Something else we learned in quite the painful experience on the day we were initially planning to hand in the project was to maintain a top-notch-clean codebase from day 1 and at every step. Very often, we thought "it's fine, i'll write this once, we won't ever have to open this file again". You will. And it will be pain. For about 50% of our codebase, we never actually worked on making it 42-norminette-conformant, which we definitely should have. Rewriting half your codebase on the day you were planning to submit the project will definitely stab you in the back - which I very much realized, as I spent over 16 hours at school that day. (We ended up handing it in a day later.) I am now very happy with the state of the code - it is very clean and organized, I feel good leaving it in this state.

Beyond that, we obviously learned a ton about making a larger project & low level programming & debugging. I feel that especially for debugging we have developed a considerably larger toolchain - I'm a valgrind master now.

I'll remember this project forever - and while I'm happy I'm done with it and about to start on the C++ projects, I really did enjoy the process of making my own tiny shell with a questionable color scheme.

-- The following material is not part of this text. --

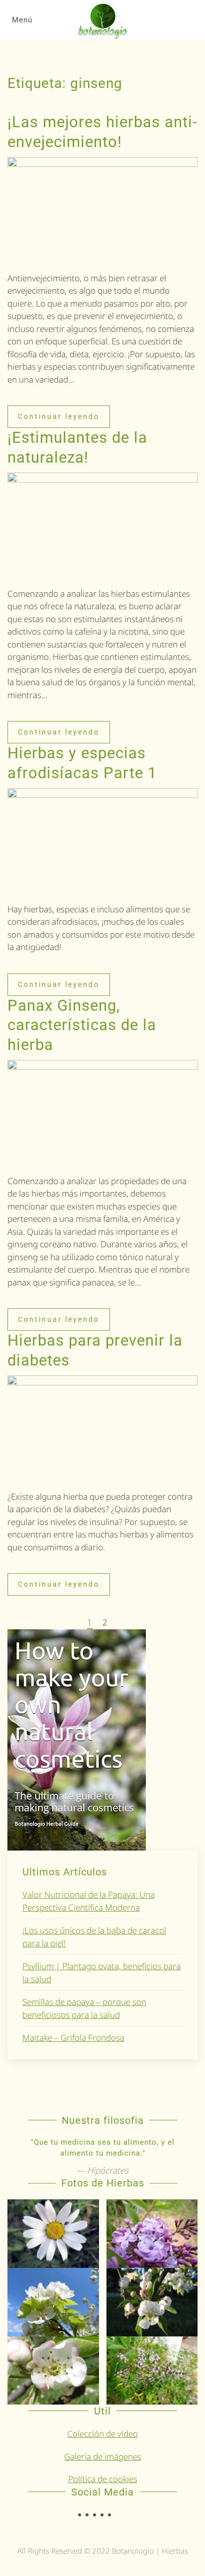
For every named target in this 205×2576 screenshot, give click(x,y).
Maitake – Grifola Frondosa (73, 2037)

What I've learned here is already invaluable in my next project.

Fun stuff to try

general

• echo "WeLcOmE tO cRaSh" | tr 'a-z' 'A-Z'
• grep -R "//" src
• echo "The Answer to the Great Question, of Life, the Universe and Everything is..." && echo "Rk9VUlRZVFdPCg==" | base64 --decode
• cat assets/testfile.txt | grep "Deep Thought" | tr 'a-z' 'A-Z'

let's break stuff

• unset $PATH - this environment variable is used to find executables when you only type in e.g. ls - unsetting it may cause some mayhem. You will, however, still be able to use system executables by directly typing in their path /bin/ls.
• cat /dev/urandom will welcome you to the outside of the matrix (if you want to see things burn, may or may not crash your terminal and/or pc.)
• < file cat >> file will make an endless file with the contents of file (if you really want to see things burn). You have create & put something into the file first though.